───── Reading passage

In our study, increased E2 levels following GnRHa trigger in the Let-COH group induced a high PTGS2 expression, which may be beneficial in terms of oocyte quality. Indeed, estradiol has been previously shown in aromatase knockout mice to be mandatory for PTGS2 induction and ovulation [36]. We hence hypothesize that the FSH surge induced by agonist trigger at the time of letrozole interruption may stimulate aromatase activity to increase estradiol production in the pre-ovulatory follicle. This rise in estradiol level may positively influence oocyte maturity and quality, regardless of follicular testosterone level [37].

Our results are also in accordance with a recent study that showed comparable pregnancy rates in normal responder infertile patients undergoing Let-COH or conventional COH. The authors observed significantly lower E2 and significantly higher T levels in the FF [38].

Our study has several limitations. Follicular size limit determined for ovulation trigger was different between groups. Indeed, more than a decade ago, Oktay et al. showed lower maturation rates when Let-COH was triggered as soon as follicles reached 17-18 mm as in conventional COH. This observation led to a timing modification of ovulation triggering in Let-COH and maturation rate improvement [10]. In our study however, maturation rates were comparable between groups regardless of ovulation trigger, and only FFs of similar size were analyzed to avoid possible bias related to follicular size.

──────────
───── Recorded data

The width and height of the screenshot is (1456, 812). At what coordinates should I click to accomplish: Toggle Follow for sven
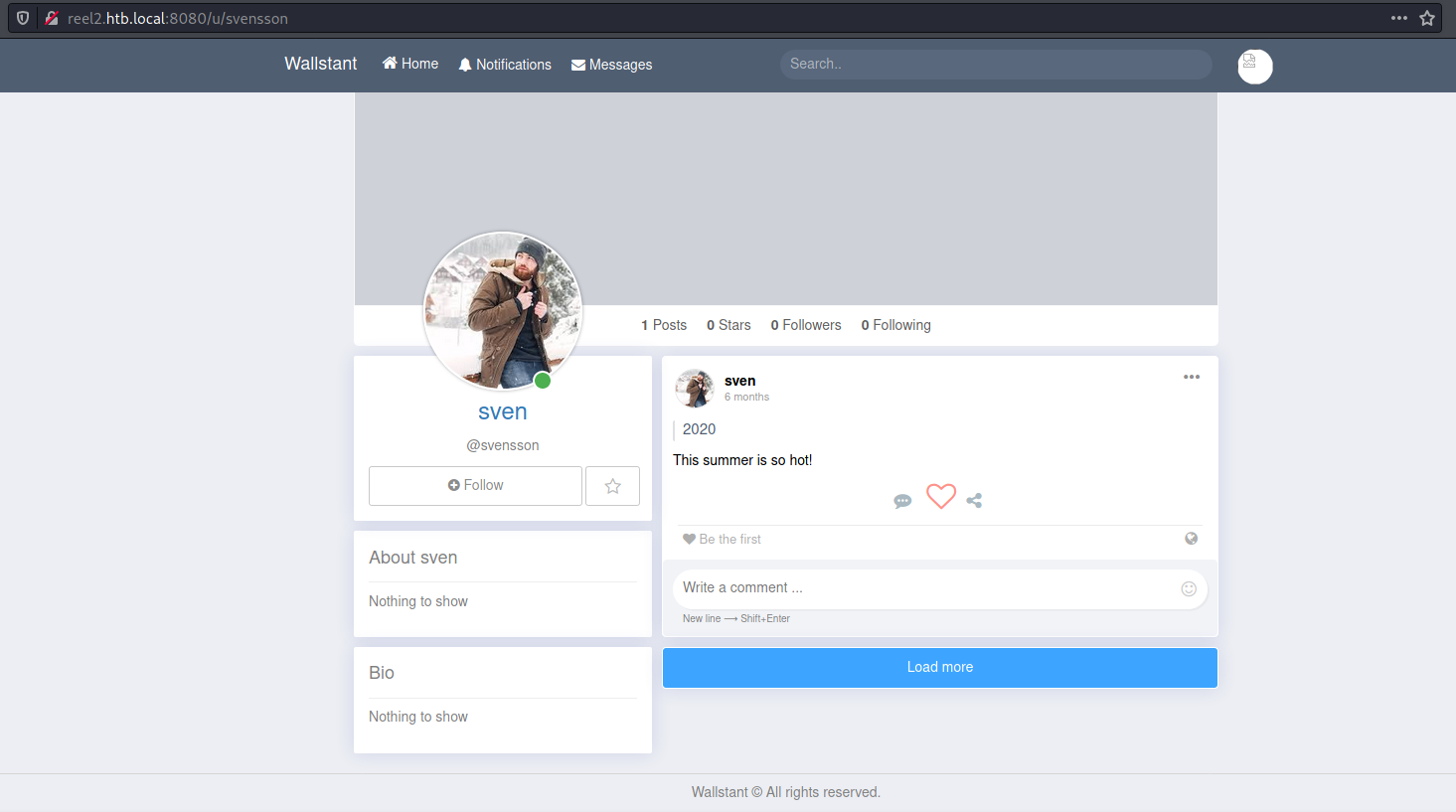point(475,486)
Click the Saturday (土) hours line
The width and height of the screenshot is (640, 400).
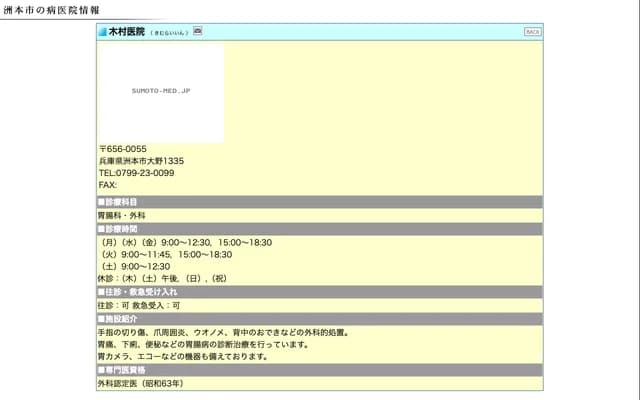[x=134, y=267]
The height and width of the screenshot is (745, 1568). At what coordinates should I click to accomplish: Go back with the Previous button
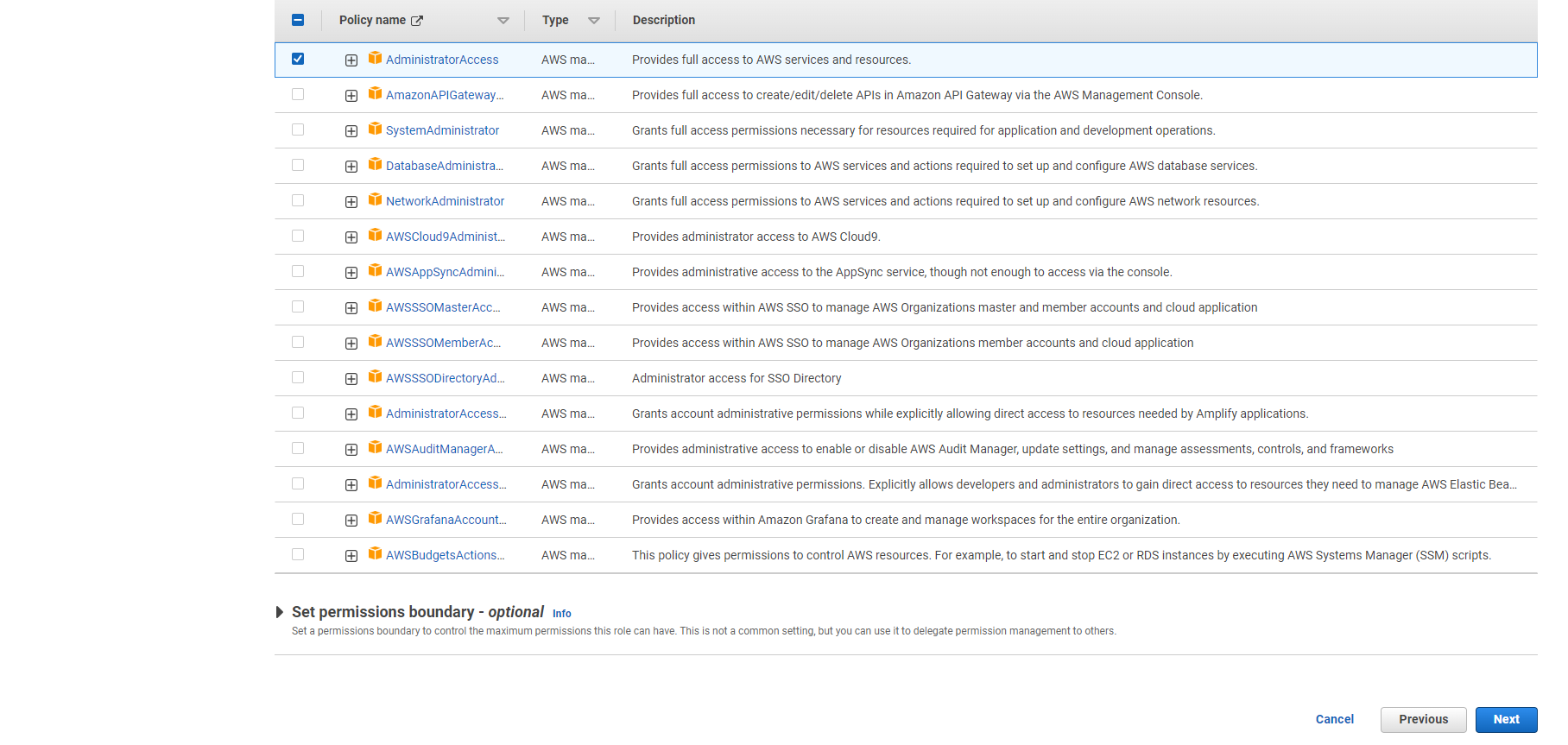1423,719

──────────

**Exercise prompt:**
Continue the discussion of letrozole-associated ovarian stimulation and follicular estradiol, starting right after its final sentence.

**Answer to this problem:**
FF steroid concentrations should be interpreted with caution despite the significant difference observed between groups, as high variability of FF steroid concentrations within and between subjects were previously reported; testosterone and progesterone showed higher inter-subject variability while estradiol showed higher intra-subject variability, suggesting that estradiol may be a better marker to indirectly assess oocyte quality [39]. Comparison of CC gene expression between groups should also be interpreted with caution since they remain merely indirect markers of oocyte competence. Moreover, the use of predictive gene panel of oocyte quality expressed in CC has not been validated yet in clinical practice. Finally, difference between high and low quality embryos didn’t reach significance in the hCG triggered control cohort. However, as all our BC patients are now triggered with GnRHa, CC gene expression analysis in the latter was more clinically relevant.

In conclusion, clinical results of Let-COH efficiency in terms of oocytes quality and pregnancy outcomes in BC patients are still limited, and large data will probably be available in several years. We evaluated for the first time Let-COH impact on oocyte microenvironment in BC patients. Our results suggest that GnRHa-trigger may improve oocyte quality in this population.